Reproduce the records word for word, from their first line through the line that contains "(926, 208).".
▼
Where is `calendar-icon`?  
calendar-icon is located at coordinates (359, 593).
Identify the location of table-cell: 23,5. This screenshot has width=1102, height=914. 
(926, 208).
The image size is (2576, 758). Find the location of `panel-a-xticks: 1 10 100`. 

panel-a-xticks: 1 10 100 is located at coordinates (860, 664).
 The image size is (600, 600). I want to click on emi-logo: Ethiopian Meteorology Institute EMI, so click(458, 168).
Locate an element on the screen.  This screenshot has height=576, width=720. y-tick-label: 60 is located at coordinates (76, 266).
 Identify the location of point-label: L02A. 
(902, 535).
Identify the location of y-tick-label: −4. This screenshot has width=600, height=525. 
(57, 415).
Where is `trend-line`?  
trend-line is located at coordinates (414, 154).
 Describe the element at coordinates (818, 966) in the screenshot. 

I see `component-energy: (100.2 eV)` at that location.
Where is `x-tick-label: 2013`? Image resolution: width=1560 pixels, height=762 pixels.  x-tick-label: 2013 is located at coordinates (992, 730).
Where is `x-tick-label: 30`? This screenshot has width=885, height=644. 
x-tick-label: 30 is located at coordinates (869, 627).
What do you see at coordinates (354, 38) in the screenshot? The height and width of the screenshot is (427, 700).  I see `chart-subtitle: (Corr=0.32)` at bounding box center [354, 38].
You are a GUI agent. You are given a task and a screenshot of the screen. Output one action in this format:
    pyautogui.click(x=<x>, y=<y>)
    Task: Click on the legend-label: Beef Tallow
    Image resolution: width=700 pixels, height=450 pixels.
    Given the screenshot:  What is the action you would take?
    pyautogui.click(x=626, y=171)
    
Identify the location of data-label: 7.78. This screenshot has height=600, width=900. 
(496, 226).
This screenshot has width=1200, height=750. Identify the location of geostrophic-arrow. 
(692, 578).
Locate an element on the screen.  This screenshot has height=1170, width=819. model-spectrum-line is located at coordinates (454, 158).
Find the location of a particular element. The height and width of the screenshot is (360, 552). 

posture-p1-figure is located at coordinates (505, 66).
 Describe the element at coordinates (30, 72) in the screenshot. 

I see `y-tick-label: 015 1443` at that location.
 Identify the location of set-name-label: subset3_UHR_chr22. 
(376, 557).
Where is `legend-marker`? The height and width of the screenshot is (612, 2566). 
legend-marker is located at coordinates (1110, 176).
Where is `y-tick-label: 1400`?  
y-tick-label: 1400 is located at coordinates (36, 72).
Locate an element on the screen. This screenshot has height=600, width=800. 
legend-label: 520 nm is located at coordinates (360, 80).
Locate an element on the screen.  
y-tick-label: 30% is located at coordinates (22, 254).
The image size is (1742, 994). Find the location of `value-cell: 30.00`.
▲
Your solution >>
Where is `calendar-icon`?  
calendar-icon is located at coordinates (359, 593).
Identify the location of table-cell: 23,5. This screenshot has width=1102, height=914. 
(926, 208).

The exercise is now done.